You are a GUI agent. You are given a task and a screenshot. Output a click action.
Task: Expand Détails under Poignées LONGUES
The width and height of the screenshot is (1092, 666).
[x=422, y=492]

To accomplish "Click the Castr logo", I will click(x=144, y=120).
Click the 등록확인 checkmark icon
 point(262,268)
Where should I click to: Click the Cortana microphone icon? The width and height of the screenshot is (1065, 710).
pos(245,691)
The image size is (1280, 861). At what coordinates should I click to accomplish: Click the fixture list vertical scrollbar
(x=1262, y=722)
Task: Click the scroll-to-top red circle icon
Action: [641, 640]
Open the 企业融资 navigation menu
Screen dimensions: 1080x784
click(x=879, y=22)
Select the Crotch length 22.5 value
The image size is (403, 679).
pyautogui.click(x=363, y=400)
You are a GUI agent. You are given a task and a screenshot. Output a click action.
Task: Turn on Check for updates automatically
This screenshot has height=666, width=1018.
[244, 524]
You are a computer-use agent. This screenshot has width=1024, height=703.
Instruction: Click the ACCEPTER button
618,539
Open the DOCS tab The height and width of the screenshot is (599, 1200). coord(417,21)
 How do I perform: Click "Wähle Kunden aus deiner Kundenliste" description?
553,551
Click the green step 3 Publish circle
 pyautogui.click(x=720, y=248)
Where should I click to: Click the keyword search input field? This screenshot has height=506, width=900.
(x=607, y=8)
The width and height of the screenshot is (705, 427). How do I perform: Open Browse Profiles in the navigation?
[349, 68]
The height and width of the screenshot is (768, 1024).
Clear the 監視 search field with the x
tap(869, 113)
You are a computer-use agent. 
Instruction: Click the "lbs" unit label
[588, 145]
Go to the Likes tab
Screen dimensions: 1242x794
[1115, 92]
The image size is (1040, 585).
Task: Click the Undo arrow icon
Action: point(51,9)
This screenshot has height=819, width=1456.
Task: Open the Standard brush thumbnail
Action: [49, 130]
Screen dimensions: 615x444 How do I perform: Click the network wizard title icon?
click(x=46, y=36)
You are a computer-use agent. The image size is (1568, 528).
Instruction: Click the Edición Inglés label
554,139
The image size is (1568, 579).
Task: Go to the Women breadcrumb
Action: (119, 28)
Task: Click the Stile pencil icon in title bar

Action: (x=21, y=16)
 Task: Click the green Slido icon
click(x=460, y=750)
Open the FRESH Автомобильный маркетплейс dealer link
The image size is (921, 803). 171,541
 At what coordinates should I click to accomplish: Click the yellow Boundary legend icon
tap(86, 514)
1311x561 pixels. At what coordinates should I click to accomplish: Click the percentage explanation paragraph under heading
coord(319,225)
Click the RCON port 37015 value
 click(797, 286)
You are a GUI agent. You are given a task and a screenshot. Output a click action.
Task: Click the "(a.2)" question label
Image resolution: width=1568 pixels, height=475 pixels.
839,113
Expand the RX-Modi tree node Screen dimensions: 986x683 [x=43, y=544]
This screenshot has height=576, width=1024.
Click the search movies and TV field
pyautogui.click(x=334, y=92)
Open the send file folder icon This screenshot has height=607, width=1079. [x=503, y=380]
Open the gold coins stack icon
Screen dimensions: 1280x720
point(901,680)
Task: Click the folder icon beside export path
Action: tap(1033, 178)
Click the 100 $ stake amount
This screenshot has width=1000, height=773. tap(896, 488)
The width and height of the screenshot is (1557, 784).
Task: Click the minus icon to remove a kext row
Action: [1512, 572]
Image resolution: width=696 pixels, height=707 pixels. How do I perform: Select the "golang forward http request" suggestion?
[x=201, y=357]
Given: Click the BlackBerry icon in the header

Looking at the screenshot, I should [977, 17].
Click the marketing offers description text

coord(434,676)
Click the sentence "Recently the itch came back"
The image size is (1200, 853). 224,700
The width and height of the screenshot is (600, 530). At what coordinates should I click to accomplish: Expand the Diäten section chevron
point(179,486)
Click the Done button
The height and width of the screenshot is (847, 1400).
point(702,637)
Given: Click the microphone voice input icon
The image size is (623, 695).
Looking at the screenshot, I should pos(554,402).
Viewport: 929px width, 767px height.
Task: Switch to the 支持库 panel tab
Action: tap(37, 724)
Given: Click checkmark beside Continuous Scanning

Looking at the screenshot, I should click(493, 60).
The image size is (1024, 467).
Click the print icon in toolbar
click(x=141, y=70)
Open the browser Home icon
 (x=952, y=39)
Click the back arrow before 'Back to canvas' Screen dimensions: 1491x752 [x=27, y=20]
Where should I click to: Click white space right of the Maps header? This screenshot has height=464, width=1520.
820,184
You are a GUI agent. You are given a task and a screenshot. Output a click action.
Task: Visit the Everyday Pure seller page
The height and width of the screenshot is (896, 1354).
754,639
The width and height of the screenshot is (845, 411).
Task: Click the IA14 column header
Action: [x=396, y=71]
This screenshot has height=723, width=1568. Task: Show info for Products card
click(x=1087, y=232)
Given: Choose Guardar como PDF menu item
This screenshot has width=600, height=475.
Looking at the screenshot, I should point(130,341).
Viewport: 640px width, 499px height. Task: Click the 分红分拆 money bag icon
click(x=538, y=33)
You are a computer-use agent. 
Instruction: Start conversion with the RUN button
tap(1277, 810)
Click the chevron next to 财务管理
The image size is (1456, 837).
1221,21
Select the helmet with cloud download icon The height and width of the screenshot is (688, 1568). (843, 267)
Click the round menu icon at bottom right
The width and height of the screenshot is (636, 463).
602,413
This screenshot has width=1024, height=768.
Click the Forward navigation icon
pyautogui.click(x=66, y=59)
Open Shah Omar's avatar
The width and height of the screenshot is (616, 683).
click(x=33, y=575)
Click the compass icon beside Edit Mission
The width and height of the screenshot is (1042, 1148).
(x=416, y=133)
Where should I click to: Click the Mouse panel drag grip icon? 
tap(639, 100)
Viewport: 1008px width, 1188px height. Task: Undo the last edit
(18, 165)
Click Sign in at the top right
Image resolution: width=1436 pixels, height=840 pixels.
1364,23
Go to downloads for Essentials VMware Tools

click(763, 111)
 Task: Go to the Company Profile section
+===+
▶ **EXERCISE REQUIREMENTS**: Each line that includes the string "computer" should be copied from the data.

▶ **SOLUTION FOR THIS PROBLEM**:
You are a computer-use agent. This screenshot has width=1024, height=703.
You are a computer-use agent. 
You are a computer-use agent. The image size is (1568, 528).
You are a computer-use agent. 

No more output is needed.